How Cryptocurrency Could Compete With Traditional Money
Moving money is one of the most important economic activities in the world – both for businesses and individuals. With data from the World Bank showing that outflows from the UK reached over £7.7 billion in 2018 alone, remittance is big business even though many of us simply head to our banking app or local branch to make the transactions we need.
The issue, however, is that it can be costly to send money abroad and even domestically. Depending on the amounts involved along with the location of the destination account, sending money via credit or debit card payment often results in a cost of almost 9.5% on average. This figure drops slightly for bank transfers – but users are then left to contend with processing times. In an age where financial systems are constantly improving, you might think that a better solution would have come to light by now. Perhaps the closest we have come to high-speed low-cost transfers, however, has been hiding in plain sight all along – cryptocurrency.
As one of the Fintech industry’s greatest exports, cryptocurrency is well on its way to becoming a credible method for money transfers, but what needs to happen for it to break through to the mainstream?

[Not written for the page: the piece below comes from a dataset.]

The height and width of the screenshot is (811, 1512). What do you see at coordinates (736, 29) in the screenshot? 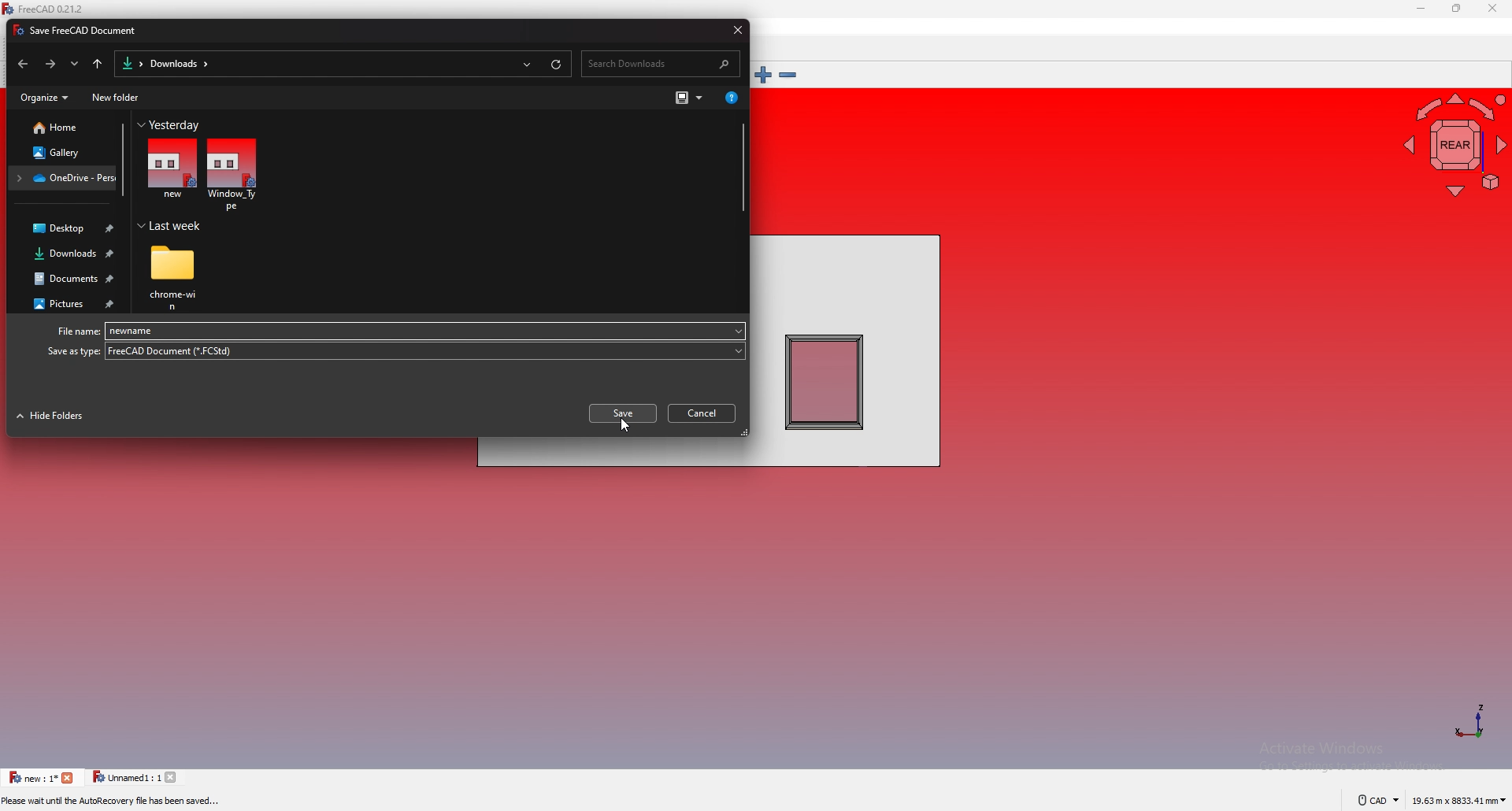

How Does Cryptocurrency Work?
A cryptocurrency is a digital currency that is made secure through the use of cryptography – which means that all cryptocurrency transactions are recorded and verified in a way that makes it almost impossible to counterfeit them or to double-spend. Some of the most popular cryptocurrencies include Bitcoin (BTC), Ripple (XRP), Ethereum (ETH) and Tether (USDT).
For the most part, cryptocurrencies work on decentralised blockchain networks – or in other words, public ledgers which are maintained by a network of user computers conducting complex calculations to audit the content of the blockchain.
Cryptocurrencies are not typically issued by a central authority, meaning that they are outside the control of, and theoretically immune from interference by, government or corporate forces.
Does Anywhere Accept Bitcoin?
Whilst many other cryptocurrencies are available, Bitcoin is the clear winner when it comes to public recognition and value. With an estimated combined trading value of over $200 billion, Bitcoin was the first player that really took to the scene and grabbed the attention of interested parties.
When critics look to disparage crypto enthusiasts, they often describe the low number of real-world use cases for tokens and sometimes even go as far as to suggest that it’s valueless. The issue with this is that, just like more traditional forms of currency, cryptocurrency only holds value as a sought-after commodity and trading tool. The value of money is determined by the market’s demand for it, and cryptocurrency is no different.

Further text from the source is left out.